Vois-tu, je suis souvent perdue dans mes pensées, dans mes lectures, dans les airs que j’écoute. C’est plus fort que moi. Au fond, je fuis peut-être quelque chose, comme une réalité qui me fait encore tellement souffrir. Je me sens fatiguée et usée. De ton côté, tu t’es si bien adaptée à ta nouvelle vie aux côtés de la maladie. Sache que je t’admire beaucoup pour cela, car j’ai encore pas mal de chemin à faire à ce sujet. Comme on dit, lentement, mais sûrement…? 

Pendant tes traitements, j’aime te regarder dormir paisiblement. Tu sembles si bien. J’écoute les bruits de l’hôpital, le son des pompes à solutés, des machines à pression, des allées et venues des infirmières. Je pense souvent au moment où nous allons pouvoir quitter ta chambre et retrouver la maison, ton frère, ta sœur, papa, tes grands-parents et notre chienne adorée. 

Ma routine est installée depuis longtemps à l’hôpital Sainte-Justine. Dès que tu es endormie en raison de l’effet des médicaments, je vais me chercher ce que je préfère le plus, un bon café chaud! C’est vraiment réconfortant… Mais avant, nous prenons le temps de faire notre selfie traditionnel en riant aux éclats devant le personnel soignant qui rit avec nous.

Comme tu le sais, je te ramène toujours ta galette à l’avoine du petit casse-croûte, celle que tu savoures sur le chemin du retour. En attendant que les trois bouteilles contenant les anticorps qui te permettent de rester stable soient transfusées dans ton sang, j’en profite pour parler à d’autres parents qui vivent probablement une situation semblable à la nôtre. On dirait que cela rend les traitements moins longs et plus humains.

Tu ne le sais peut-être pas, mais au travail, je parais toujours souriante, forte, dynamique. Je trouve que dire « bonjour » le matin et « au revoir » le soir à mes collègues est important et dire merci, être reconnaissante, l’est tout autant. Penser à toi, ton frère, ta sœur, à ton papa, à votre résilience, me permet de faire face à des journées plus difficiles, car il y en a, évidemment. Même entourés, on peut aussi se sentir tellement seuls…

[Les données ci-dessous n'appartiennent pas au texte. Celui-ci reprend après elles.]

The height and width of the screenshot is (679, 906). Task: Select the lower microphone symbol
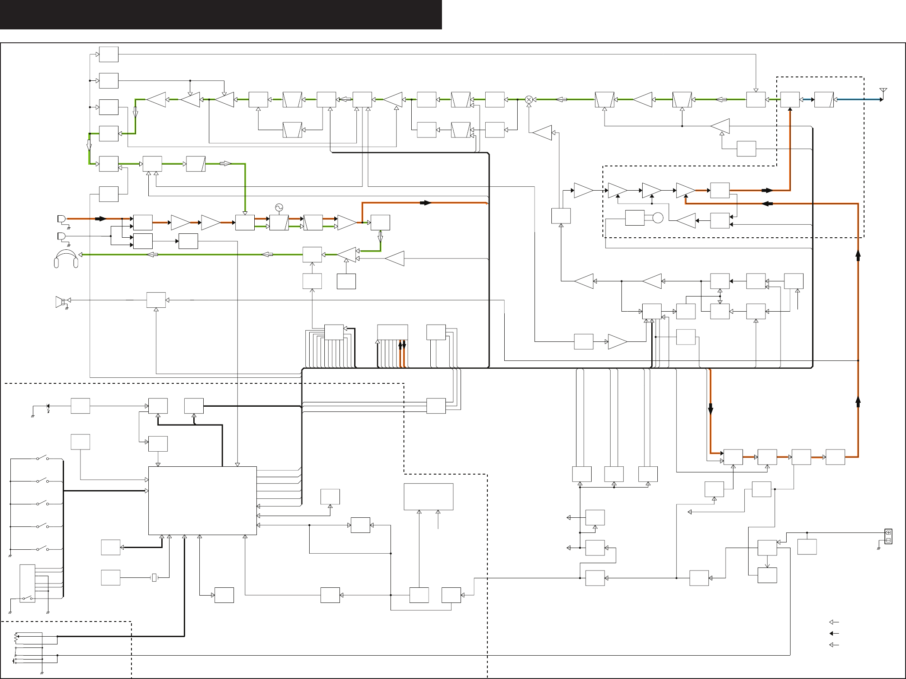[61, 236]
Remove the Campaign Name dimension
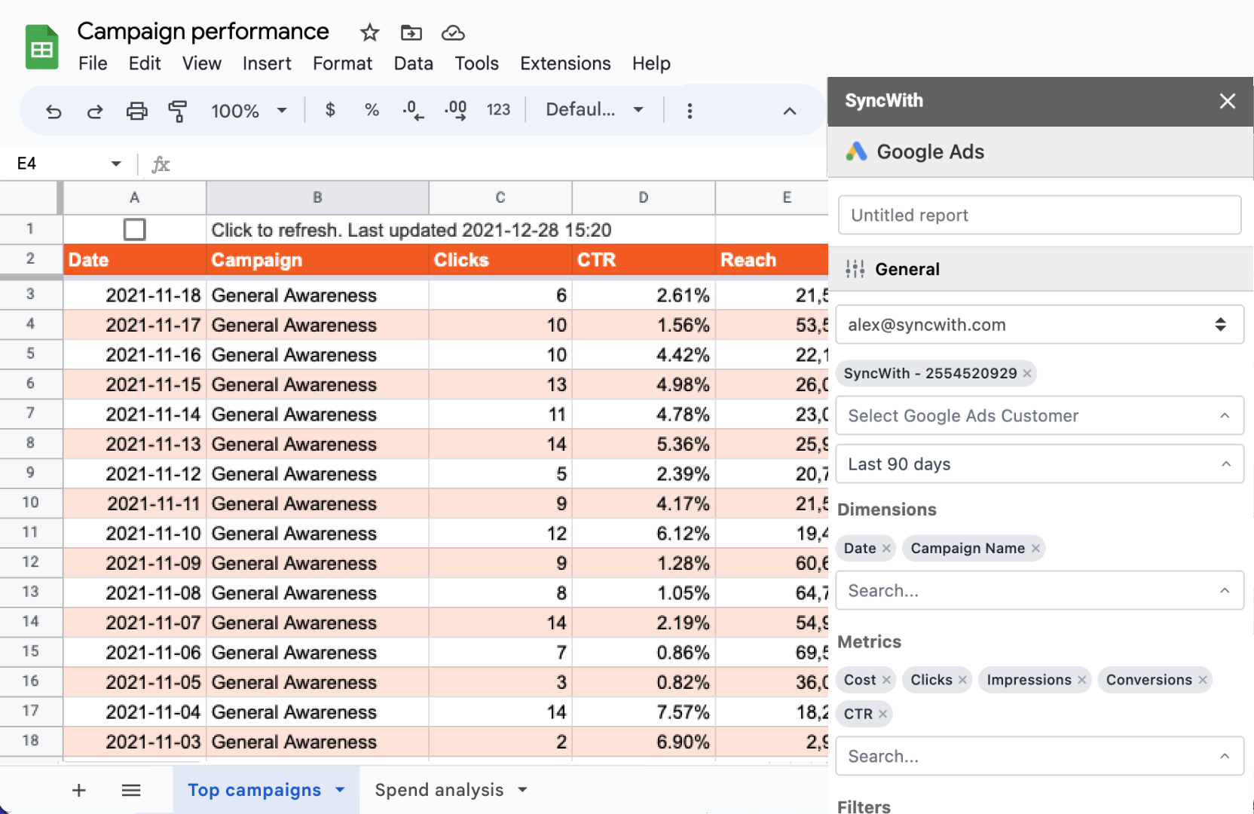 (1036, 548)
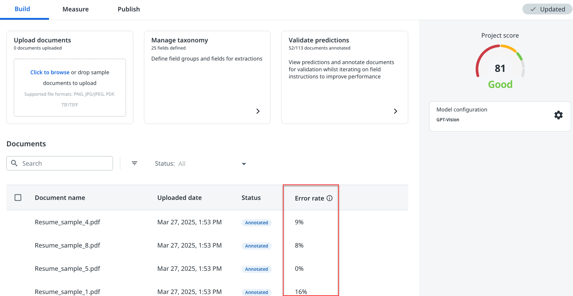Click the search magnifier icon
573x296 pixels.
click(14, 163)
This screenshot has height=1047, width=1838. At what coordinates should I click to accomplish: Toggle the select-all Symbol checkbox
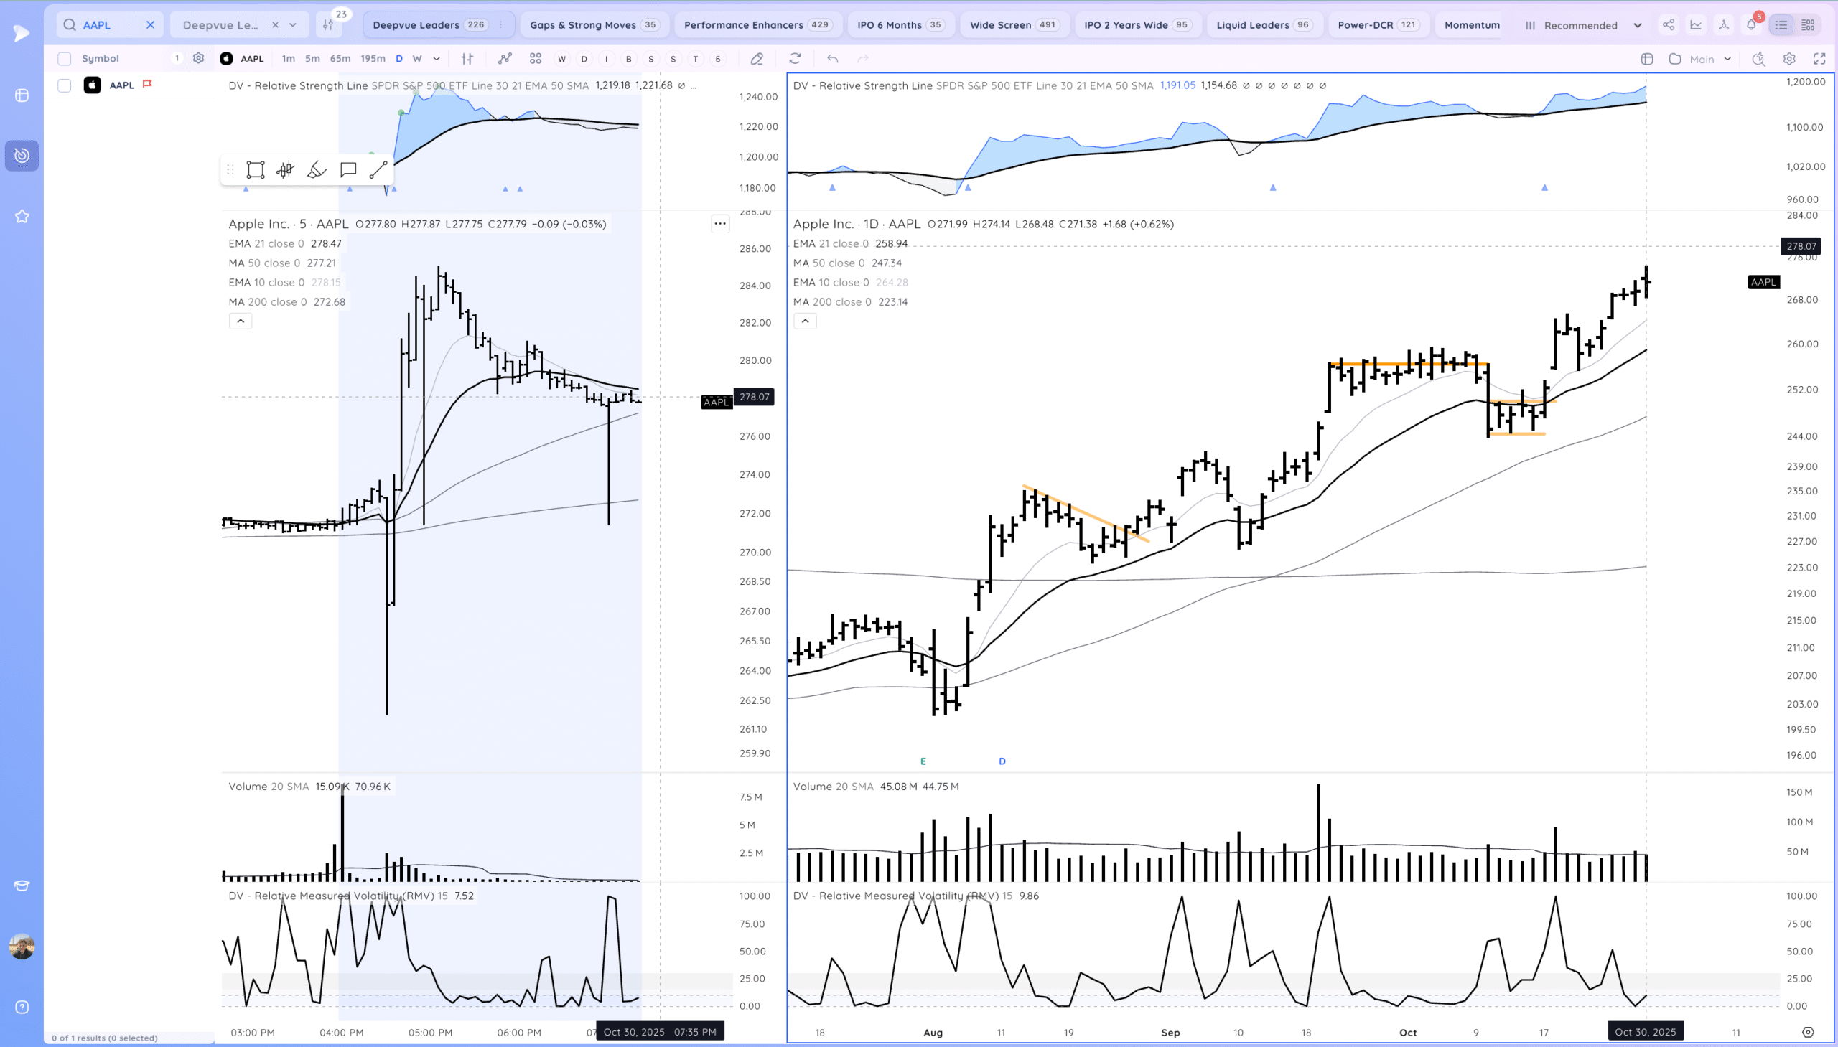[x=65, y=59]
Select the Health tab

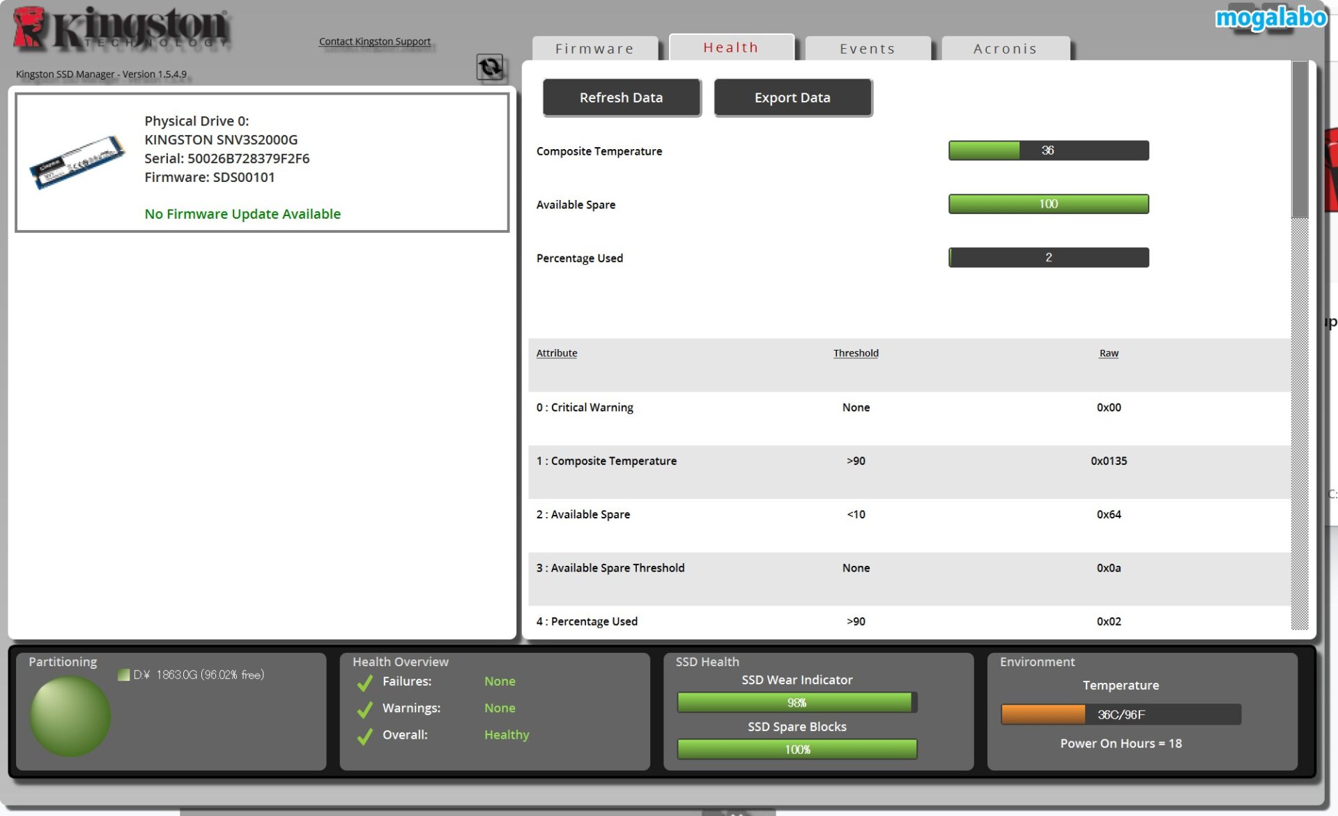(730, 47)
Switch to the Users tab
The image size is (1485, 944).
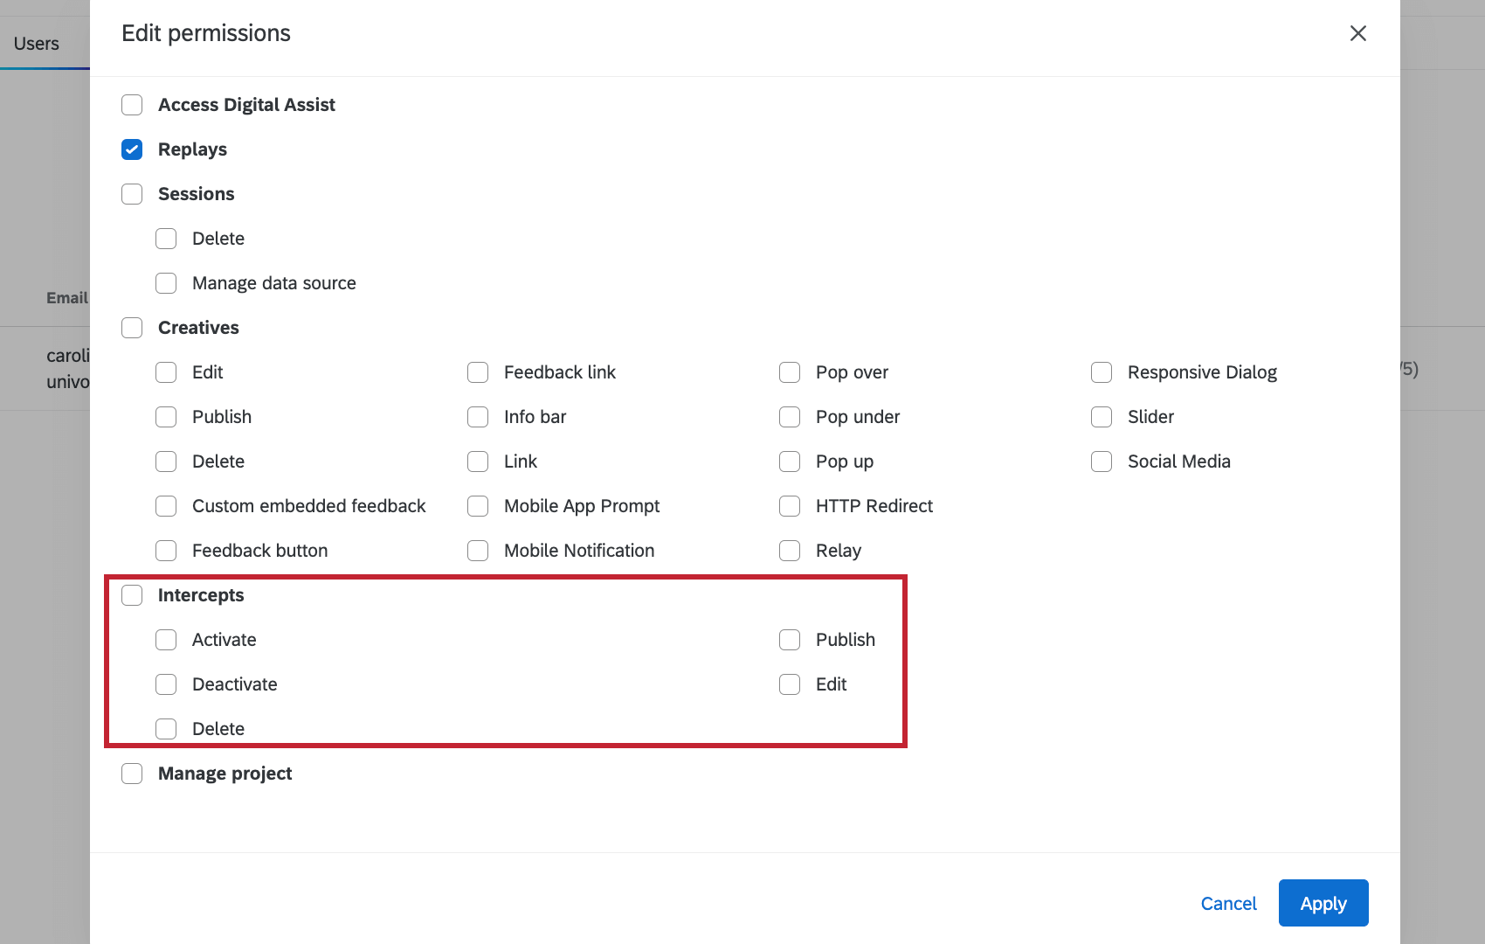coord(36,43)
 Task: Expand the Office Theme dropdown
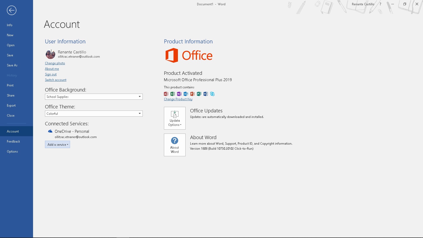94,113
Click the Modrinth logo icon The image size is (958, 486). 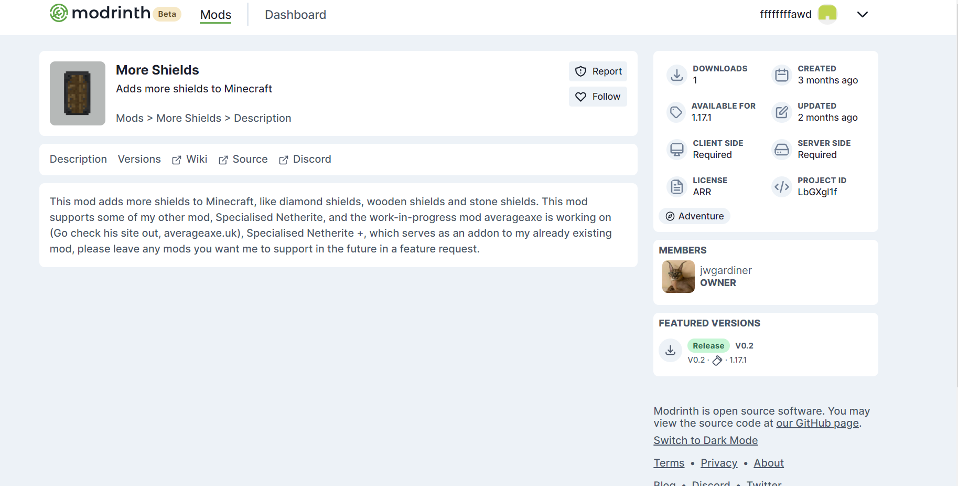tap(60, 13)
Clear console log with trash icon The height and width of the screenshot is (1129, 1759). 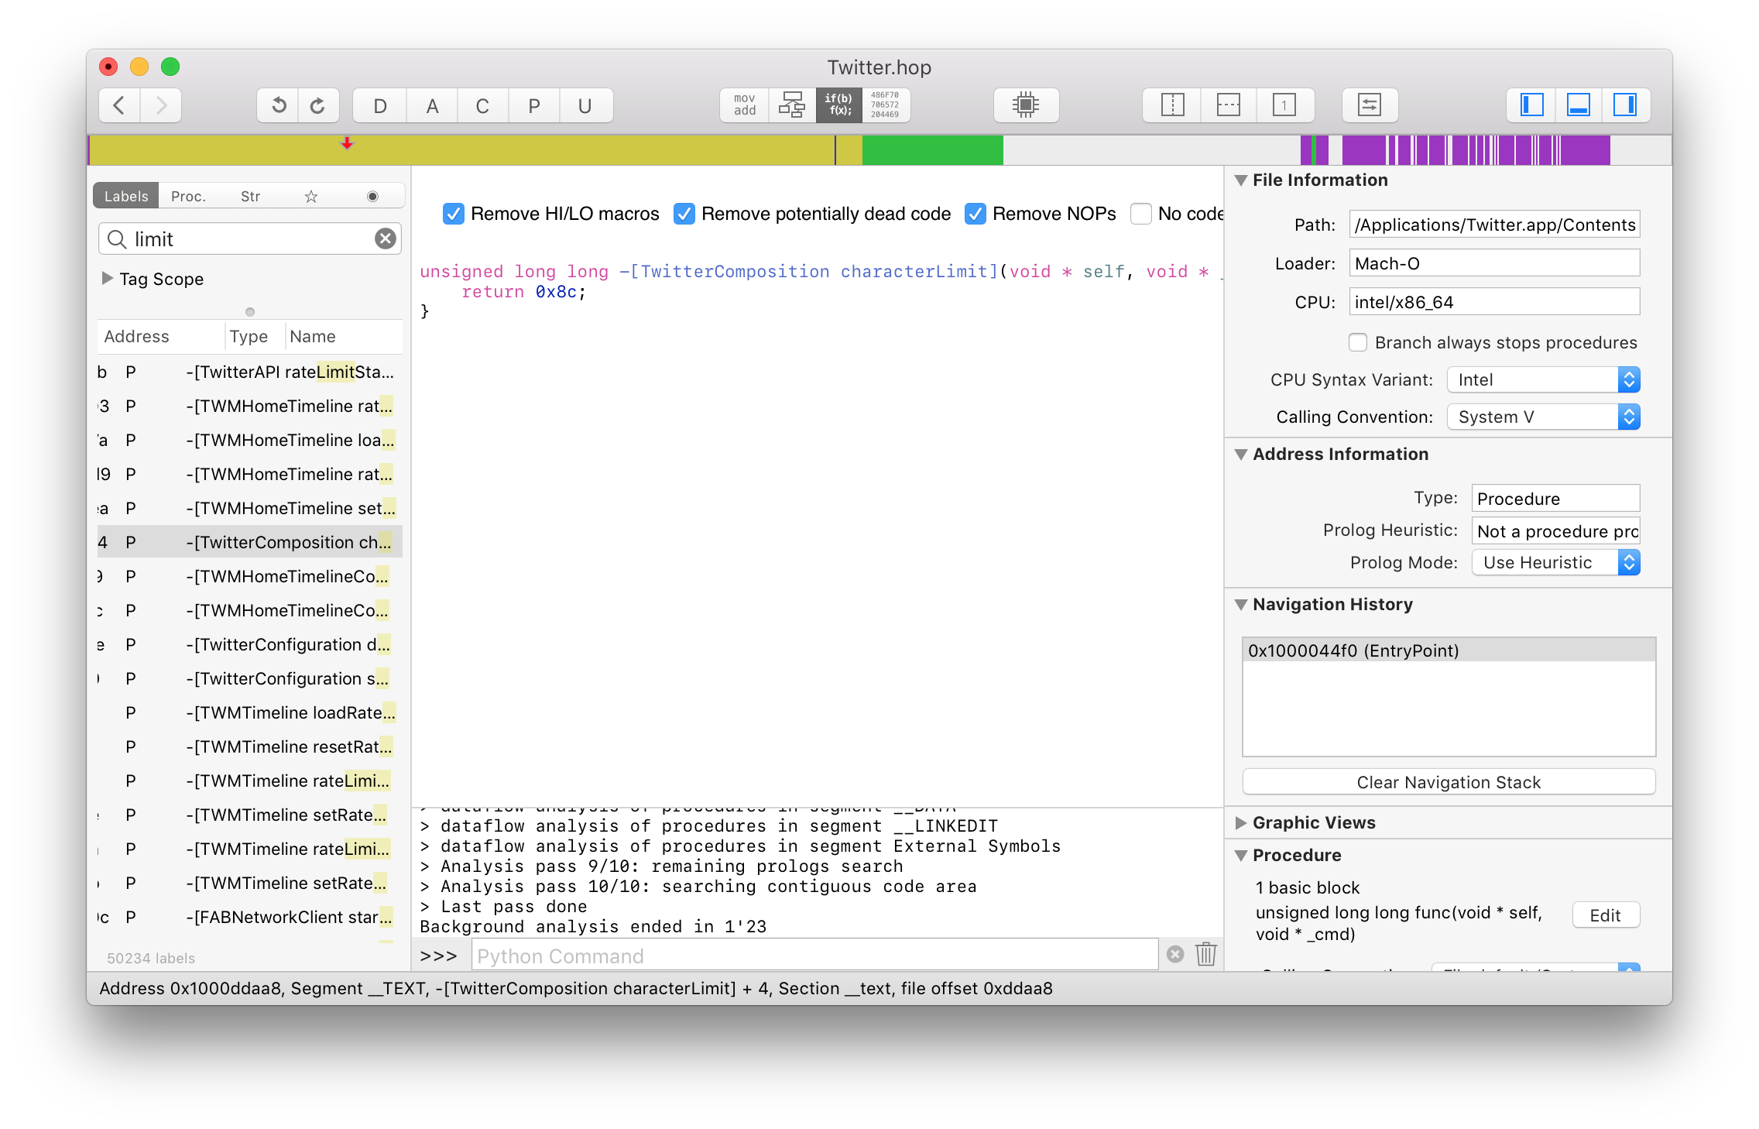pyautogui.click(x=1205, y=954)
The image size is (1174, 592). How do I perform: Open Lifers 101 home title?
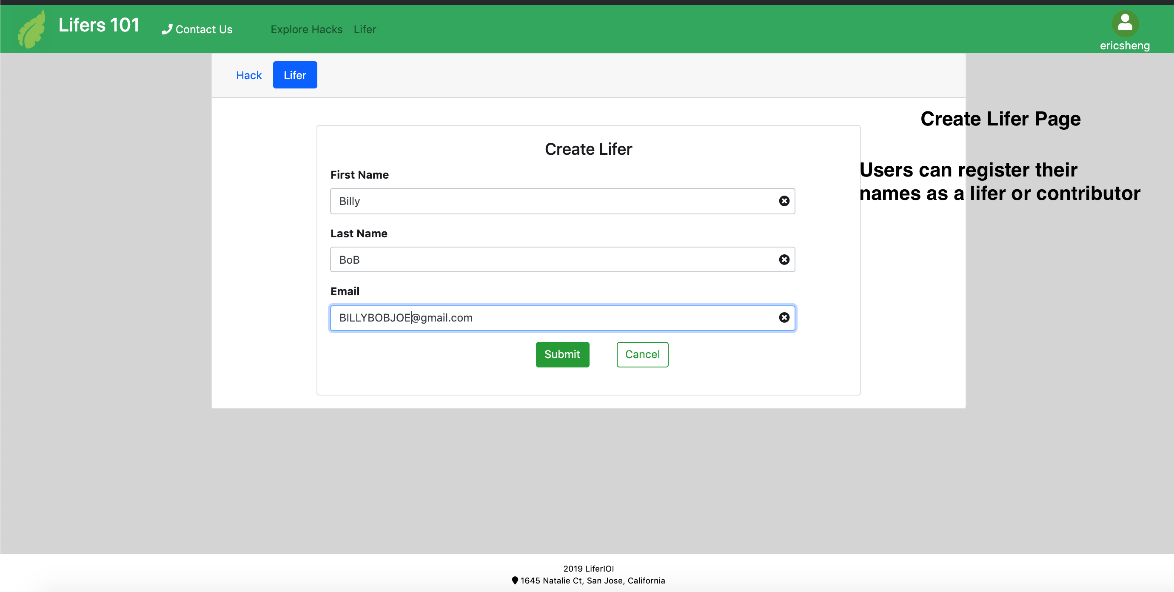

Ma chérie, j’aimerais aussi te dire que quand, parfois, je dis à papa que je n’ai pas l’énergie de t’accompagner à ton traitement et que tu m’entends, ce n’est pas contre toi. Ce n’est pas que je ne t’aime pas. J’ai simplement besoin d’avoir un peu de répit, de pouvoir continuer à panser mes plaies, loin de l’hôpital et des souvenirs douloureux qui font trop souvent irruption dans ma mémoire.

Bien entourée de mes enfants Maude, Mathieu et Maëlle

Enfin, Maëlle, sache que je t’aime, que je vous aime, d’un amour si grand qu’il ne se décrit même pas avec des mots. Même si on n’oublie jamais tout ce que l’on a vécu, rien ne nous empêche de rire, d’aller travailler, de nous amuser, de sortir, d’aller courir. Suis-je heureuse? Oui, je suis heureuse. Le bonheur, au fond, c’est simplement d’être avec vous. Comme l’a si bien écrit Anna Gavalda, « ils ne demandaient rien d’autre que d’être heureux ensemble. Même pas heureux d’ailleurs, ils n’étaient plus si exigeants. D’être ensemble, c’est tout. »

Maman xxx

*Les propos tenus dans cet article n’engagent que la personne signataire et ne doivent pas être considérés comme étant ceux de la Fondation CHU Sainte-Justine.